As one of the oldest media studies programs in the world, the School of Media Studies remains committed to its core traditions and strengths: the interaction between media meaning, making, and management. Our breadth, flexibility, and integration has helped us to prepare students to work in myriad fields — as media makers and managers, as critics and curators, as artists, academics and activists.
The School of Media Studies is at once a hub, laboratory, and playing field for the interaction and communication of ideas across many disciplines and endeavors. It houses a range of intellectual fields and practices for the understanding of media, ranging from historical and philosophical inquiry, to artistic exploration, and to entrepreneurial and management processes.
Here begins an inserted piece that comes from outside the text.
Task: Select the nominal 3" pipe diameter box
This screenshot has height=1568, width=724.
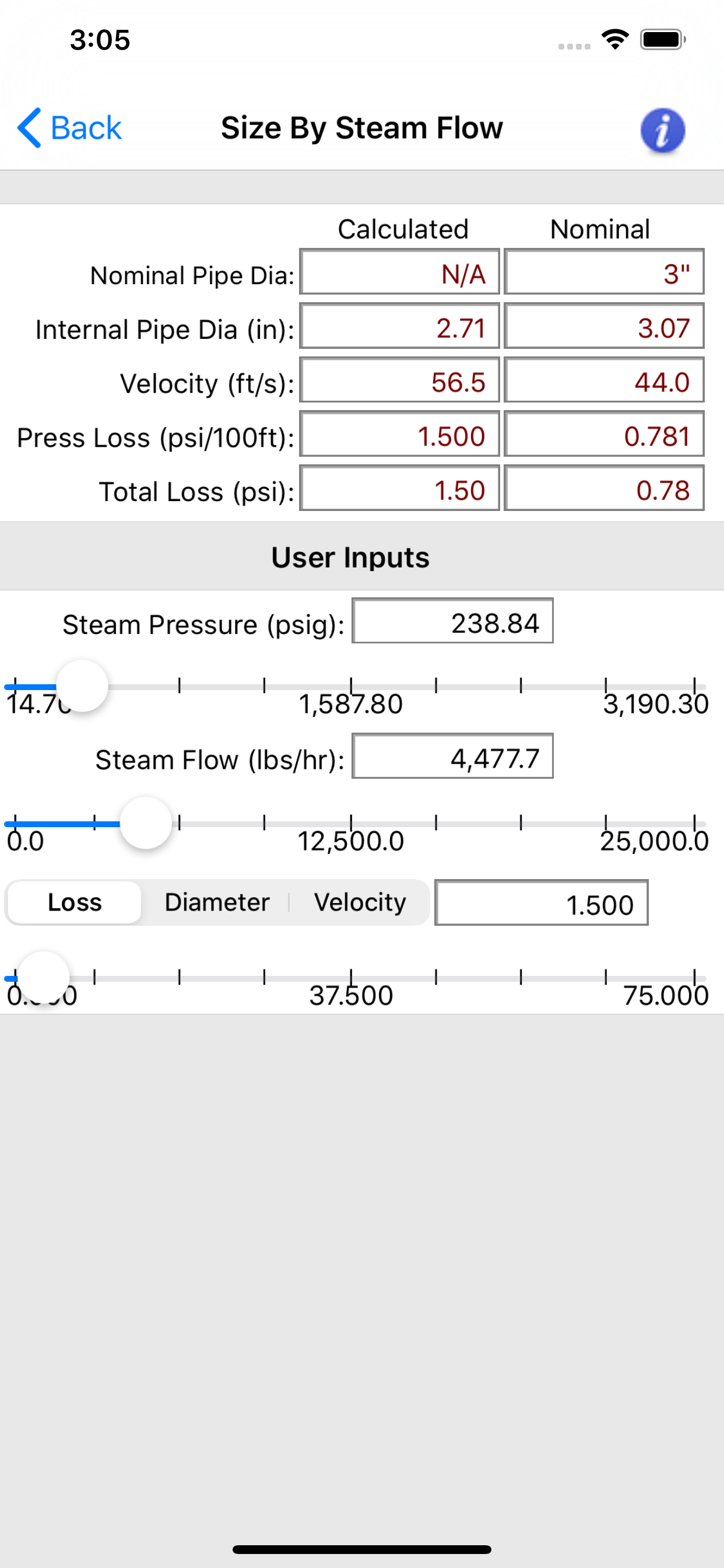Action: (603, 271)
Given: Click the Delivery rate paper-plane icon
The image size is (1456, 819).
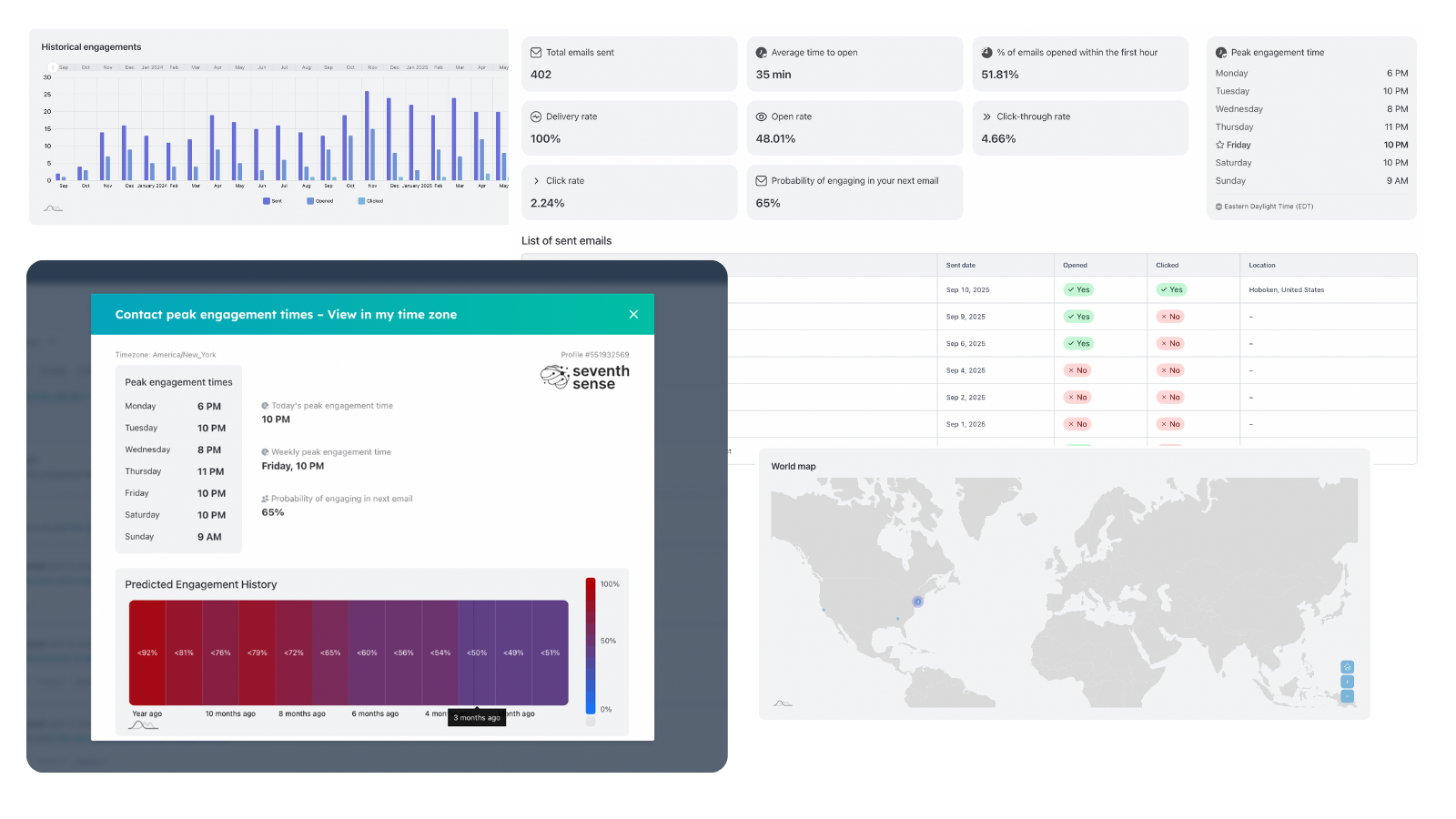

Integral to the School of Media Studies’ overall orientation is a commitment to pushing the boundaries of media study and production through spirited engagement with its evolving forms and contexts. Each program or path of study explores traditional disciplines alongside emergent technology and new media approaches.
The school offers students curricular options that are highly personalized, customizable and interlinked. Thus, students may choose to be either generalists or specialists, and create clusters or follow laid-out sequences of courses. In general, the curriculum teaches students to work across media formats, theories, and methodologies seeking the right “tools for the task,” whether that task is academic, creative, or professional. Students in the School of Media Studies are socially engaged scholars, makers and innovators, and the curriculum is designed to accommodate a wide range of personal and career goals.